The high connection and the subway 24 hours working seems the preference for passengers to arrive to Manhattan from other boroughs. Manhattan and Brooklyn are the boroughs with less pickup zones.
South of Queens and Brooklyn, along with north of Bronx present a high mean tip.
Staten Island is borough with higher mean tip.
The dropoff and pickup maps show us that the further is the dropoff from Manhattan, the higher is the tip. This applies to Bronx, Queens, Staten Island and Brooklyn. Specially this applies to the south of Brooklyn and Staten Island. It seems that the majority of passengers use taxi service for zones that the public transport is not that efficacy.

A plausible strategy for a new company would be to focus on possible trips in pickup and dropoff zones with high tip and total amounts.

But what about the other variables? How can they affect the tip amount? Let’s analize them.

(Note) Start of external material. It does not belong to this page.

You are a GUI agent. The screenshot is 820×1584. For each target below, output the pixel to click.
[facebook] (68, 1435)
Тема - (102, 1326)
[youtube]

2.4. Total amount vs. tip amount

Given the possible correlation between our objective variable (tip amount) and the total amount paid by the passengers, we need to visualize them. First, we need to filter, because summary gave us information about no realistic values (negative values or even trips of more than 60000 dollars). It seems reasonable not to consider a trip for less than 2 dollars in NYC and no more than 400 dollars. We only consider positive values for tip amounts. Regarding the trip distance, we include a range of 0.2 miles which is possible for short trips and 40 miles which means going through the city:

fusion_fi <- fusion %>% 
  filter(total_amount >= 2 & total_amount <= 400) %>% 
  filter(fare_amount >= 2 & fare_amount <= 400) %>%
  filter(tip_amount >= 0 & tip_amount <= 150) %>%
  filter(trip_distance >= 0.2 & trip_distance <= 40) %>%
  filter(payment_type == 1)
  

f1 <- fusion_fi %>%
  ggplot(aes(tip_amount)) +
  geom_histogram(fill = "#20639B", bins = 100) +
  scale_x_log10() +
  scale_y_sqrt()+
  labs(y= "Number of trips", x = "Tip amount [$]")+ 
  theme_classic()


f2 <- fusion_fi %>%
  ggplot(aes(total_amount)) +
  geom_histogram(fill = "#F6D55C", bins = 100) +
  scale_x_log10() +
  scale_y_sqrt()+
  labs(y= "Number of trips", x = "Total amount [$]")+ 
  theme_classic()

layout <- matrix(c(1,2),1,2,byrow=FALSE)
multiplot(f1,f2,layout=layout)

Note that the x axis and y axis have logaritmic and square root scales, respectively. We observe that the majority of the observations follow a normal distribution for both variables (very similar). Regarding the tip amount, there is a peak for 1 dollar tip. The tips of 0.5 dollars or more, are more usual, however, we need to include lower tips, mainly trips without tip (or cash tip).

We can see the correlation between these two variables for the majority of observations:

myColor <- rev(RColorBrewer::brewer.pal(20, "Spectral"))
myColor_scale_fill <- scale_fill_gradientn(colours = myColor)

fusion_fi %>%
  ggplot(aes(total_amount, tip_amount)) +
  stat_binhex(bins = 45)+
  myColor_scale_fill+
  scale_x_log10() +
  scale_y_log10() +
  labs(x = "Total amount [$]", y = "Tip amount [$]")+ 
  theme_classic()

As expected there are many trips that passengers do not pay tip, no matter what total amount is. However, a high number of observations follows a positive correlation. We will check the Pearson coefficient, with correlation matrix, but we already know that will be positive and considerably high.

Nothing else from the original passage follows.